文楽人形遣い・桐竹勘十郎さん 父の名、重圧と力に
著名人が両親から学んだことや思い出などを語る「それでも親子」。今回は文楽人形遣いの桐竹勘十郎さんだ。
――15年前に「勘十郎」を襲名した。継いだのは師匠ではなく、父親(人間国宝)の名跡。文楽では異例だった。

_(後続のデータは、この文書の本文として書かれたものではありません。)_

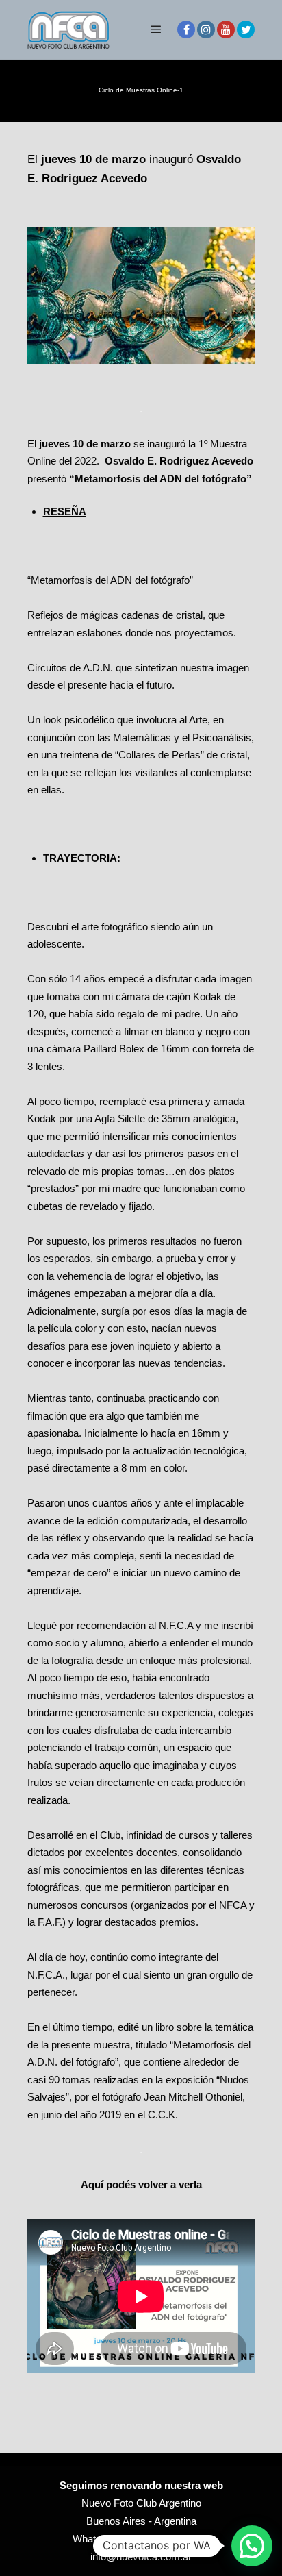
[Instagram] (206, 29)
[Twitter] (246, 29)
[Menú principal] (156, 29)
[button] (251, 2545)
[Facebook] (186, 29)
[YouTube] (226, 29)
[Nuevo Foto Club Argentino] (68, 29)
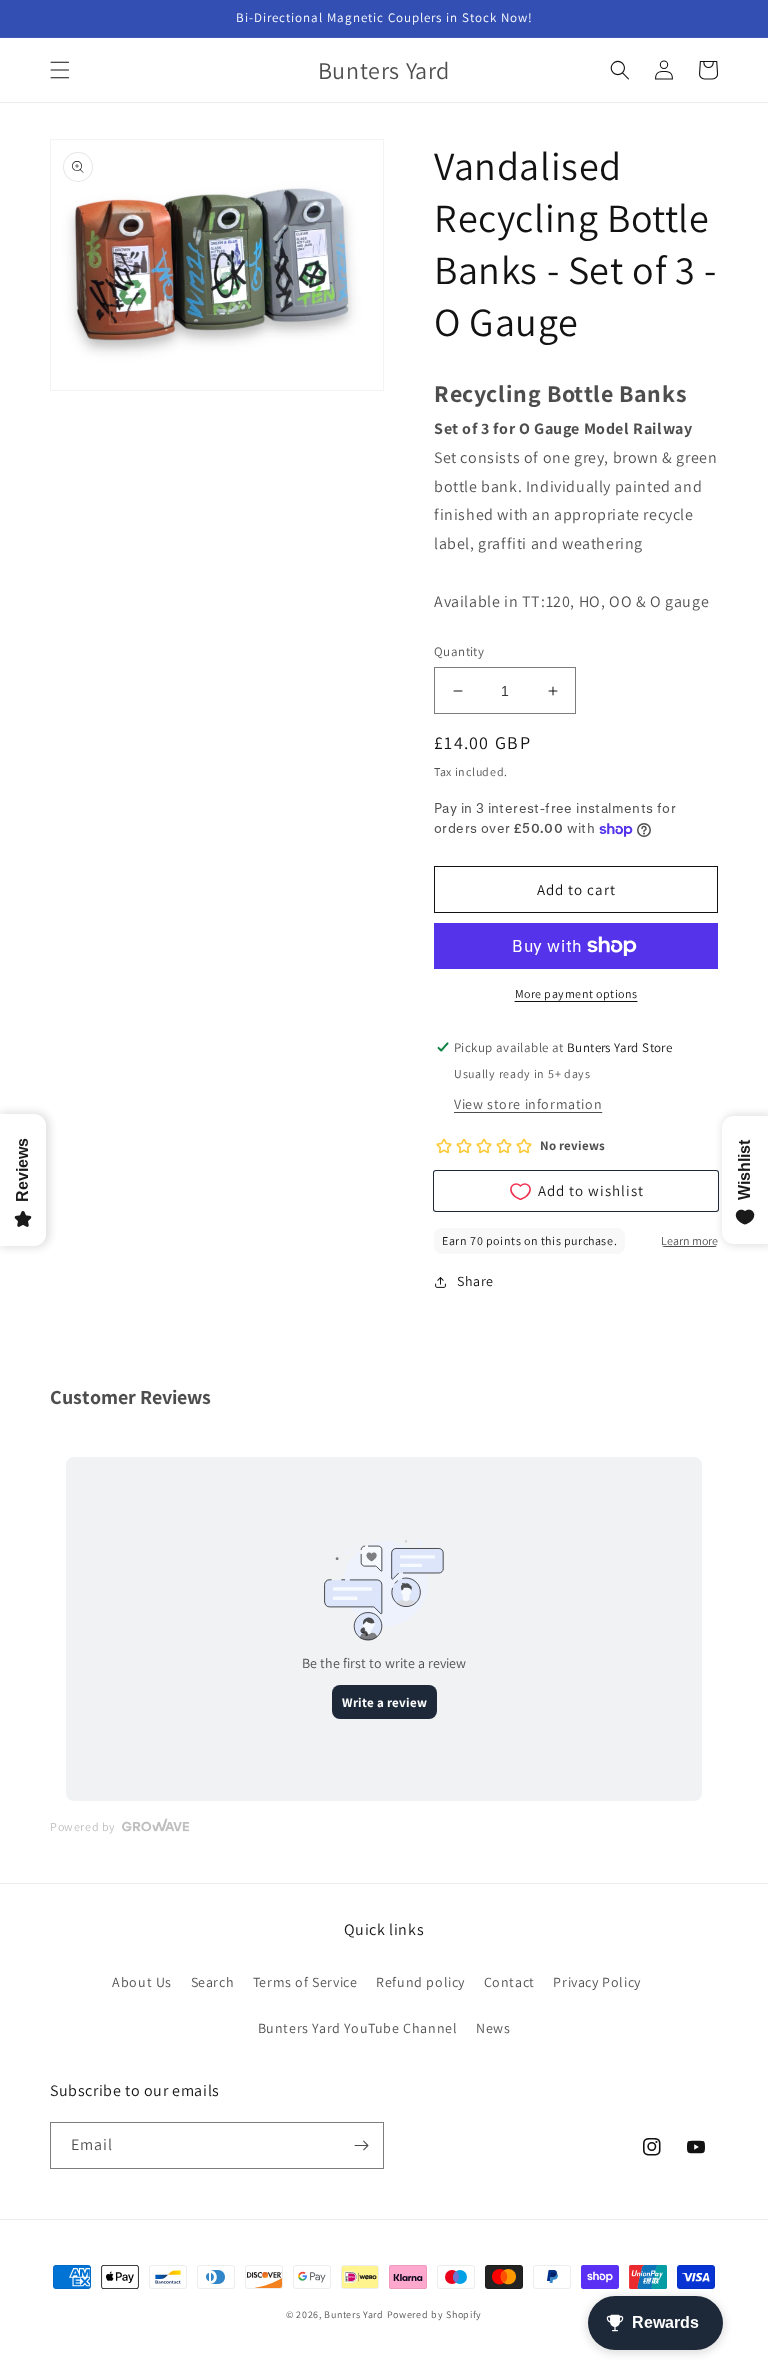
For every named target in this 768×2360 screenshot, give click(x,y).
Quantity (459, 651)
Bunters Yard (353, 2314)
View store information (528, 1104)
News (493, 2028)
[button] (60, 70)
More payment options (576, 993)
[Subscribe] (361, 2145)
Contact (509, 1982)
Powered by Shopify (435, 2314)
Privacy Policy (596, 1982)
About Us (142, 1982)
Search (213, 1982)
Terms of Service (305, 1982)
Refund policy (420, 1982)
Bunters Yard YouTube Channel (358, 2028)
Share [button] (475, 1281)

「ある日、(吉田)簔助師匠に突然呼ばれました。『おまえ勘十郎を継げ』。ええーっという感じです。中学3年の14歳の時から芸を仕込んでくれた師匠の言葉は絶対です。これには参りました。父が亡くなり17年たっていましたが、私より先輩の、父の弟子もいらっしゃいました。本来なら『勘十郎』は師匠から弟子へと受け継がれていくべきです。直接の弟子でもない私が名を継ぐなど異例でした」
「悩みましたね。何人かの人に相談すると、みんな『ええやないか』と賛成してくれる。でもなかなか踏ん切りがつかなかった。同じ人形遣いでも芸風が違うからです」
――というと。
「簔助師匠は女方(おんながた)の第一人者です。私は簔太郎の名をもらい師匠の下で修業を積んできました。ところが『勘十郎』は立役(男役)が看板の名前です。父も豪快な芸風が持ち味でした。周りは私のことを女方でやっていくと思っている。本当にできるのか不安でたまりませんでした」
「最後に背中を押してくれたのは母の言葉です。私が子供のころ、父の貧乏暮らしに苦労した母は『この子は人形遣いにだけはさせん』と思ってたようです。ところが当の私は学校が嫌いという理由だけで人形遣いになった。その私に、最後は『継げばええ』と言ってくれました。生前父から、『どんな人形でも遣えるようになれ』とよくしかられたことも思い出しました」
――今は立役でも文楽を支えている。
「襲名公演では絵本太功記の『武智光秀』を遣いました。父が得意にしていた大きな役です。地方公演を含め襲名の年だけで70回以上公演しました。さすがにこれだけやれば、不安は薄れました」
「それにしても、名前というのは不思議なものです。襲名しても、何かと『先代は……』と比較されるからしんどい。名前は変わったけど、芸はな、と。その一方で、どこか背中を父が押してくれてるなと感じることもあります。名前の力でしょうか。ずっしりと重くのしかかる『勘十郎』に耐えながら、何とかやってこれました」
――息子さんも文楽に。
「高校を出るころ、人形遣いになりたいと言ってきました。『きびしい世界やで。ほんまにええんやな』と何度も念を押しました。最後は私の師匠でもある簔助師匠にお願いし、今は吉田簔太郎を名乗っています。親子で兄弟弟子という奇妙な関係です」
「来年3月に私も、父が逝った66歳になります。継いだ名に自分なりの何かを加えて、次の世代に伝えていきたい。まだ『勘十郎』の出来栄えは60点ぐらいです」
[日本経済新聞夕刊2018年5月1日付]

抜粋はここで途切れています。